If the defendant is sentenced for an offense other than a listed offense as defined in section 2(d)(i) to (ix) and (xi) to (xiii) of the sex offenders registration act, 1994 PA 295, MCL 28.722, the court shall determine if the offense is a violation of a law of this state or a local ordinance of a municipality of this state that by its nature constitutes a sexual offense against an individual who is less than 18 years of age. If so, the conviction is for a listed offense as defined in section 2(d)(x)[2 ] of the sex offenders registration act, 1994 PA 295, MCL 28.722, and the court shall include the basis for that determination on the record and include the determination in the judgment of sentence. [MCL 769.1(13).]
Except when an individual is convicted of certain offenses not applicable here, a person required to register as a sex offender must comply with SORA for a period of 25 years following the date of initial registration or for 10 years following the person’s release from a state correctional facility, whichever is longer. MCL 28.725(6).
Defendant was charged with possession of child sexually abusive material, MCL 750.145c(4), which is a listed offense under SORA. MCL 28.722(e)(i).
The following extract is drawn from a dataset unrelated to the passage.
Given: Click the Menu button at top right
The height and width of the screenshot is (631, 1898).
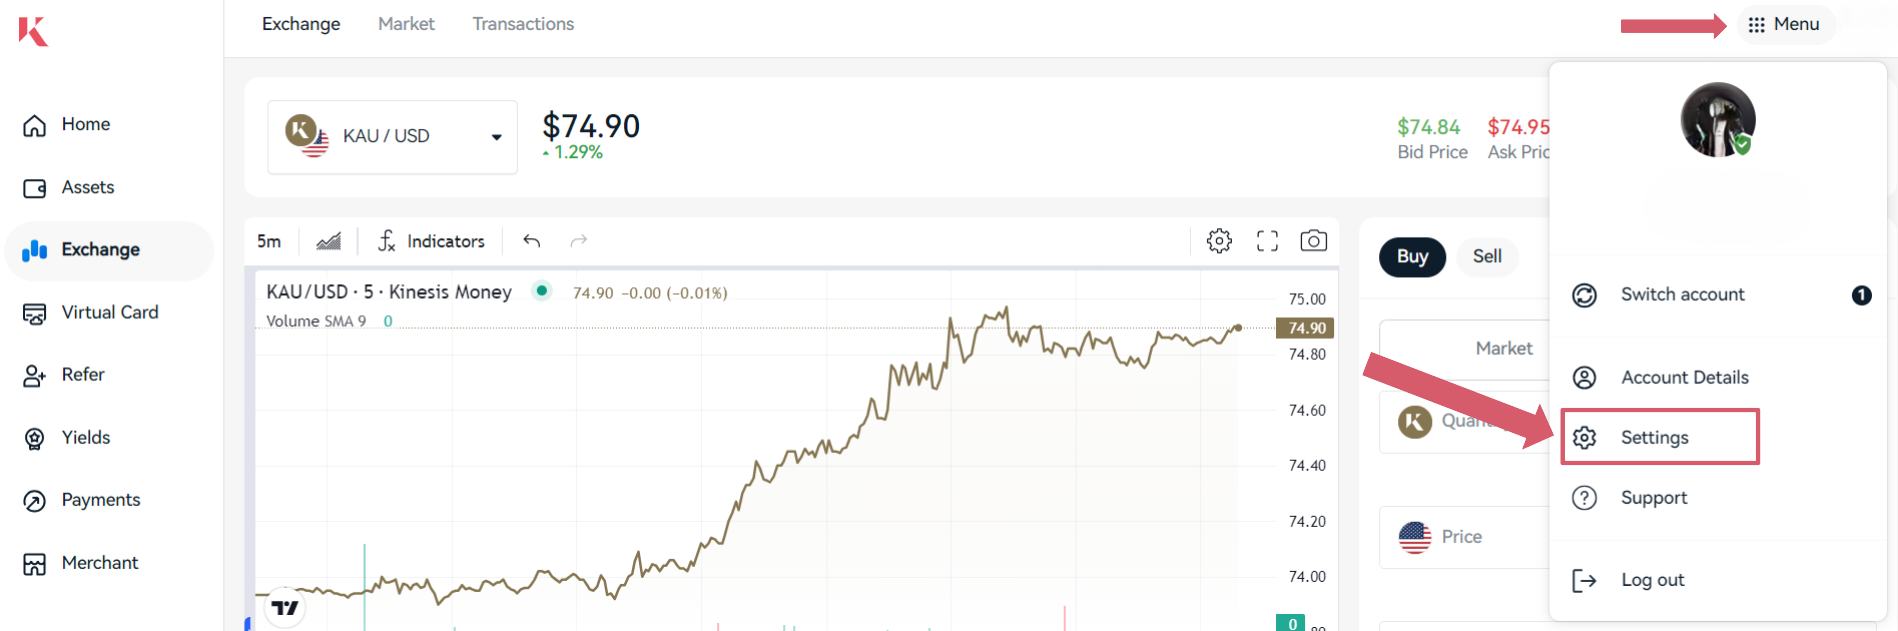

But the jury failed to reach a verdict on this charge, so the trial court declared a mistrial. Thus, defendant was not convicted of the listed offense of possession of child sexually abusive material. Defendant was convicted of unauthorized access to computers in violation of MCL 752.795, which provides in relevant part:
A person shall not intentionally and without authorization or by exceeding valid authorization do any of the following:
*607 (a) Access or cause access to be made to a computer program, computer, computer system, or computer network to acquire, alter, damage, delete, or destroy property or otherwise use the service of a computer program, computer, computer system, or computer network.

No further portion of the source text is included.